俺は公園に入ると、佐々木の体をゆっくり下ろした。
「大丈夫か?」
「ああ、大丈夫さ。本当に、君がそこまで心配する程じゃないよ」
夕日を受けた佐々木の顔が赤く染まっていた。なんでだろう。雨上がりの夕日ってのは、普段の夕日より色が濃いような気がする。
別に変わらないと思うんだけどな。
佐々木はゆっくりと公園の崖側に歩いていった。そこにある柵に捕まって、落ちていく夕日をじっと眺めていた。
俺も釣られてその隣に立つ。坂が多くて嫌な街だが、こうやって高い場所から景色を見下ろせるのはなかなかいいものだ。
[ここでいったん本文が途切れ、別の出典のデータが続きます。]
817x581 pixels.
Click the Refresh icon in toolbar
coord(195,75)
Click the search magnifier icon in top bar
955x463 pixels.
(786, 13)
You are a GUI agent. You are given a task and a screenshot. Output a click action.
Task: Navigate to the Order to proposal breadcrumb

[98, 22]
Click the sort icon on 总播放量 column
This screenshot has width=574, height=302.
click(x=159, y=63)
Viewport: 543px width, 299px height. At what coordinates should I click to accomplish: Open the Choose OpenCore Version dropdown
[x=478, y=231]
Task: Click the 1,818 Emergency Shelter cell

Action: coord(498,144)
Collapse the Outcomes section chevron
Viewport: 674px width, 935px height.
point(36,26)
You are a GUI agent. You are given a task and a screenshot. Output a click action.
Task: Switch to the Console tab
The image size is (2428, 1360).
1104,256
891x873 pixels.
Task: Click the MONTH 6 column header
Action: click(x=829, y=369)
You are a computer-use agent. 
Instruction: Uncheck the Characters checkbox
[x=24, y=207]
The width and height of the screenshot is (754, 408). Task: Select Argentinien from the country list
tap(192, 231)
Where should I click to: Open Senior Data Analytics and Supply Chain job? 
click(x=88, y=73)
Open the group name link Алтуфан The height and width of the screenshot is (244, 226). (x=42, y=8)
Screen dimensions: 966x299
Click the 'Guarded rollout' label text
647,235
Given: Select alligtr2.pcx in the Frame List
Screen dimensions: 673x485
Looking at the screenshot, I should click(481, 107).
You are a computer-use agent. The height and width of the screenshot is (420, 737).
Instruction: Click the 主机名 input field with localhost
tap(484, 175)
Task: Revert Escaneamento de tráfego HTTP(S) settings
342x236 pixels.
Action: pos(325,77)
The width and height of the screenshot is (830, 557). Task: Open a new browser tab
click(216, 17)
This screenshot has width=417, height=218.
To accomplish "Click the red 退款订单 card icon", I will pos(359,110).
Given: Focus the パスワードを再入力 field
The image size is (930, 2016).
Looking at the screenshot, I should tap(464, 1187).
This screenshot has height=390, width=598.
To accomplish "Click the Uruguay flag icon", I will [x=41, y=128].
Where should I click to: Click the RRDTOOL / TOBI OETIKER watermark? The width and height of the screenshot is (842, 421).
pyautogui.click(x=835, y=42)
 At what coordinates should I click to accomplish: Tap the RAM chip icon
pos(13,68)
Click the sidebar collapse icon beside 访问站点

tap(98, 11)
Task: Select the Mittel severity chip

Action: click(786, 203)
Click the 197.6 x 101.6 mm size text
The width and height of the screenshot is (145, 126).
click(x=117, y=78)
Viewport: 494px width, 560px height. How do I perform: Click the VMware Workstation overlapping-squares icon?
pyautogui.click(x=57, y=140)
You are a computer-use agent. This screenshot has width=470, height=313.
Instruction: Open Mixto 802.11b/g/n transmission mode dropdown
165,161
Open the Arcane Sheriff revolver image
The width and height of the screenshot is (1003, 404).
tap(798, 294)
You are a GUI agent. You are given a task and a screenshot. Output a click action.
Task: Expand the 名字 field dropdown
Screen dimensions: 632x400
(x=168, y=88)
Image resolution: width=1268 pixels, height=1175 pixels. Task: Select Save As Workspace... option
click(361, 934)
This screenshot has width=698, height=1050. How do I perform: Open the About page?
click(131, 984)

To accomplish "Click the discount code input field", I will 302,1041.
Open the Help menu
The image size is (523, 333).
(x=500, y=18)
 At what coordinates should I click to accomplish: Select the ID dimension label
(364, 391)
「なぁ佐々木。お前さ、情緒が欠落してるとかなんとか言ってたけど、夕日見て綺麗だと思うんだったら別に欠落なんかしてないんじゃないのか?」
「……さぁ、どうだろうね」
「なんかで読んだことがあるぞ。科学じゃ人が何かを綺麗だとかそう思う気持ちは説明できないとかさ。でも思うもんは仕方ない。だからまぁ情緒的だとかなんとかいって、大昔からありがたがってるんだろ。お前もそれでいいだろたまにはこうやってのんびりするのもいいぜ」
「そうかもしれないな。時には、理性に頼らず心に任せるのもいいかもしれない……」
「ああ、そうしとけ」
「でも生憎僕の性分じゃないのさ。こういうのも悪くはないけどね。だから、ほんの時々でいいよ。そうだな……その時、君が今みたいに隣にいてくれたら嬉しいかな」
早い雲と、流れ続ける強い風が佐々木の短い髪を揺らした。
佐々木は片手で髪を抑えながら俺を見て、普通の女の子のように微笑んだ。